### Exercise instructions
a - Give the passage of the Fairshare Model text from "What happens in the" up to and including "the ownership end." again, switching "balloon" to "diagram".
b - Answer these questions from the Fairshare Model text:
(i) What does the left end of the balloon represent?
(ii) What does a weight symbolize in the imagery?
(iii) How often do the conversions happen?

### Provided text
To grasp the tao of the Fairshare Model, imagine a long balloon, the kind that looks like a hot dog and can be twisted into animals and other sundry shapes. But instead of air, this balloon is full of uncertainty.

The left end of this balloon represents ownership interests in a venture-stage company, while right end represents certainty about its future performance.

And what is a venture-stage company? Regardless of whether it is privately held or publically traded, it is one that has the following risk factors for investors:

  • Market for its products/services is new/uncertain

  • Unproven business model

  • Uncertain timeline to profitable operations

  • Negative cash flow from operations; it requires new money from investors to sustain itself.

  • Little or no sustainable competitive advantage

  • Execution risk; team may not build value for investors

Montage

Pressing down on the balloon creates certainty, but it does not eliminate uncertainty. Certainty in one area does not reduce the volume of uncertainty, it simply moves it. A weight symbolizes certainty in our imagery. Placing the weight one end of the balloon creates certainty there but causes uncertainty to bulge on the other end.

This is a way to show that when a venture-stage company raises equity capital, uncertainty can be moved but it can't be eliminated. This is true whether the funds come from accredited investors in a private offering or from public investors in an IPO.

The balloons on the next page will help you visualize the essential difference between a conventional capital structure and the Fairshare Model. It is all about when the ownership split for investors and employees is decided—before or after performance is established.

The following balloon portrays what happens in conventional capital structure. Ownership interests are set at the time of an equity financing-the ownership spilt between employees and investors is set. It is symbolized by the certainty on the ownership end of the balloon. The creation of certainty there pushes the uncertainty to the performance end of the balloon.

Will it deliver its new product as expected? What will the market response be to the product? The answers to these question, surely, would influence the ownership outcome if they were known when it was being negotiated. But, in a conventional deal, the kind offered to public investors, ownership must be decided before the answers are known.

What happens in the Fairshare Model, as the next balloon shows, performance has been delivered and its value is more or less apparent. That is why the weight of certainty is on the performance end of the balloon. Placing it there moves the uncertainty to the ownership end.

Here, the uncertainty centers on how much Performance Stock will convert. Will the criteria to convert Performance Stock match the performance delivered? If there is a disagreement between the Investor Stock and Performance Stock shareholders, how will it be resolved? If either or both classes of stockholders feel the criteria for conversion needs to change, will they be able to agree on new criteria?

In the Fairshare Model, employees don't get Investor Stock for future performance, but, they do get it for past performance.

Also, future performance can be presumed, as discussed in chapter five, but the conversions happen quarterly, not up-front.

### Data excerpt
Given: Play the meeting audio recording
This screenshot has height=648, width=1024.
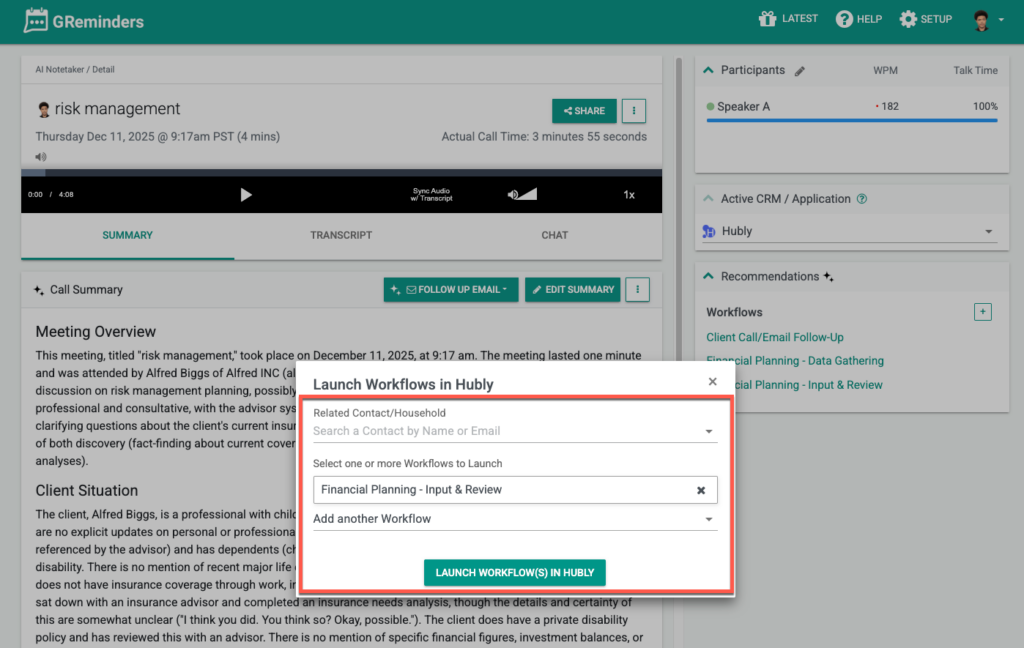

### Set of answers
a -
What happens in the Fairshare Model, as the next diagram shows, performance has been delivered and its value is more or less apparent. That is why the weight of certainty is on the performance end of the diagram. Placing it there moves the uncertainty to the ownership end.

b -
(i) Ownership interests in a venture-stage company.
(ii) Certainty.
(iii) Quarterly.